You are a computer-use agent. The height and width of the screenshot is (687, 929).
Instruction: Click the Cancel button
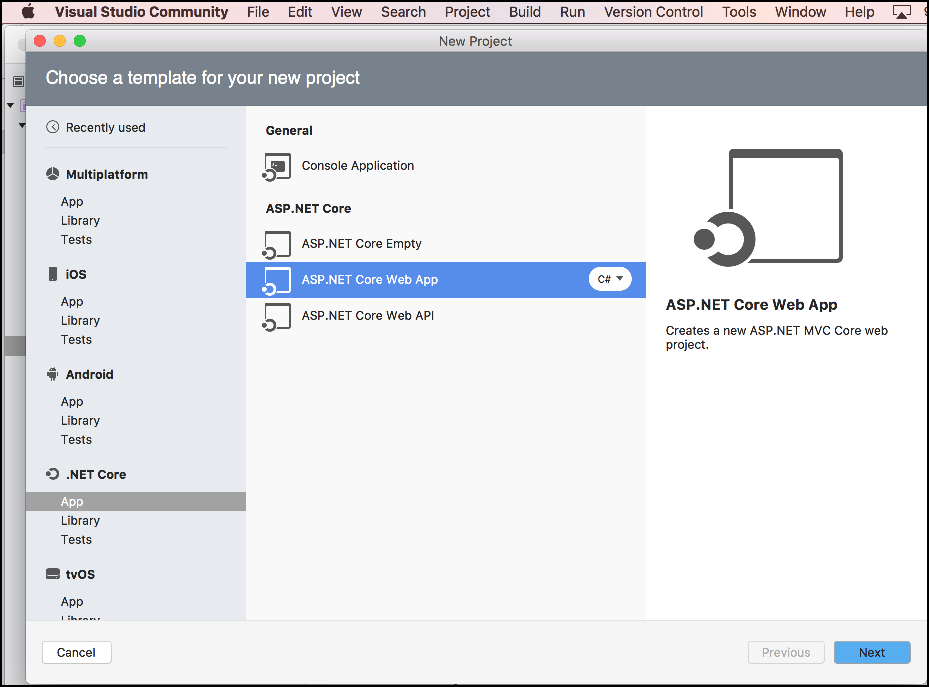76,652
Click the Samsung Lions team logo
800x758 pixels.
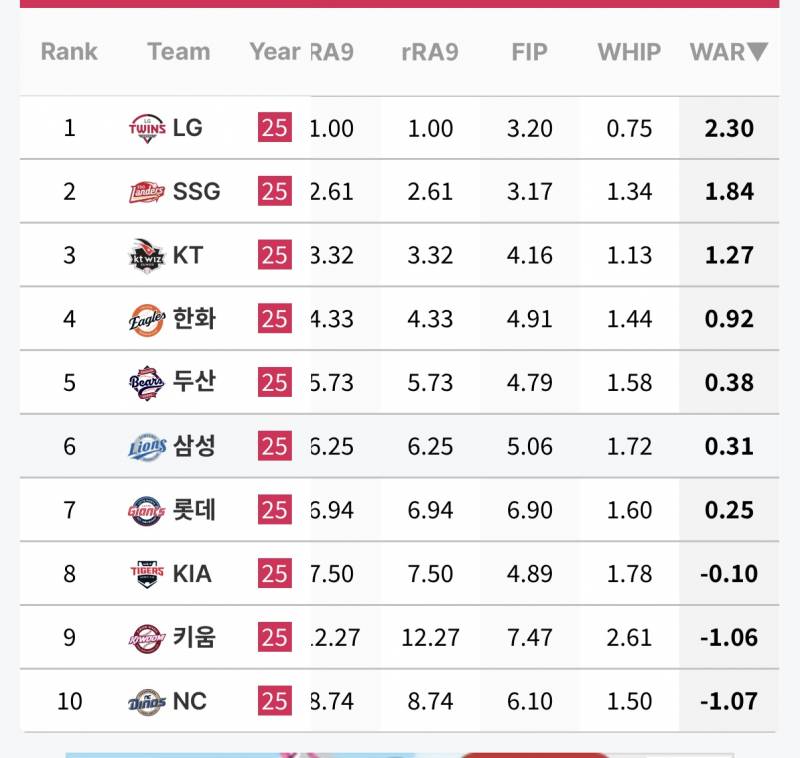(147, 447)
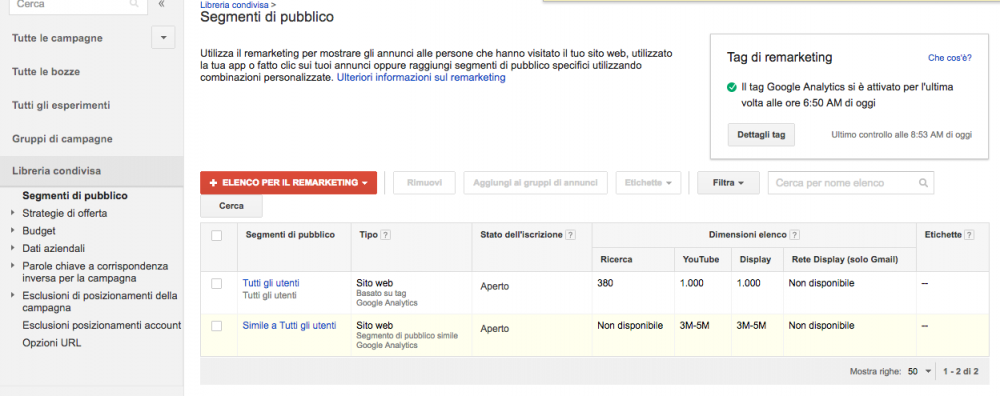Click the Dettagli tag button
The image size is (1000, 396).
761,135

- - - -

■ TASK
Return the data above line for line, without any change, and omit the pictures.

■ WRITTEN REPLY
You are a computer-use agent. The height and width of the screenshot is (687, 929).
Instruction: Click the Cancel button
76,652
Click the Samsung Lions team logo
800x758 pixels.
(147, 447)
Click the Dettagli tag button
The image size is (1000, 396).
761,135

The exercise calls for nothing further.